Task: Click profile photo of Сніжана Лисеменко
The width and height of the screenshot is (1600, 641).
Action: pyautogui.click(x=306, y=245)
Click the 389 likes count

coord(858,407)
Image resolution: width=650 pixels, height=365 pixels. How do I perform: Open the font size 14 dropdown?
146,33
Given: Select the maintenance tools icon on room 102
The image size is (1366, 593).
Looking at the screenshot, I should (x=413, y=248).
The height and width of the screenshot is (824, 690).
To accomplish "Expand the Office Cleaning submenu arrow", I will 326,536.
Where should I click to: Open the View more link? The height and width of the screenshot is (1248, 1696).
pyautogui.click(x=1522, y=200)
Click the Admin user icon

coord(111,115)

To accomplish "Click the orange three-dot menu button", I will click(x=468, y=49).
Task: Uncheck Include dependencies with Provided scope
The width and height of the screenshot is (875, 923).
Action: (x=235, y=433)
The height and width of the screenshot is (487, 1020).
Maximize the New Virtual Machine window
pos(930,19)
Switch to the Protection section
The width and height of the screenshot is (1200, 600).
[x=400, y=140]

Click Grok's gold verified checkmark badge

→ **What the task requires**:
Reproduce each entry exactly, leaving out nothing.

→ **Answer box**:
Task: Click profile photo of Сніжана Лисеменко
The width and height of the screenshot is (1600, 641).
Action: pyautogui.click(x=306, y=245)
Click the 389 likes count

coord(858,407)
Image resolution: width=650 pixels, height=365 pixels. How do I perform: Open the font size 14 dropdown?
146,33
Given: Select the maintenance tools icon on room 102
The image size is (1366, 593).
Looking at the screenshot, I should (x=413, y=248).
The height and width of the screenshot is (824, 690).
To accomplish "Expand the Office Cleaning submenu arrow", I will 326,536.
Where should I click to: Open the View more link? The height and width of the screenshot is (1248, 1696).
pyautogui.click(x=1522, y=200)
Click the Admin user icon

coord(111,115)

To accomplish "Click the orange three-dot menu button", I will click(x=468, y=49).
Task: Uncheck Include dependencies with Provided scope
The width and height of the screenshot is (875, 923).
Action: (x=235, y=433)
The height and width of the screenshot is (487, 1020).
Maximize the New Virtual Machine window
pos(930,19)
Switch to the Protection section
The width and height of the screenshot is (1200, 600).
[x=400, y=140]

Click Grok's gold verified checkmark badge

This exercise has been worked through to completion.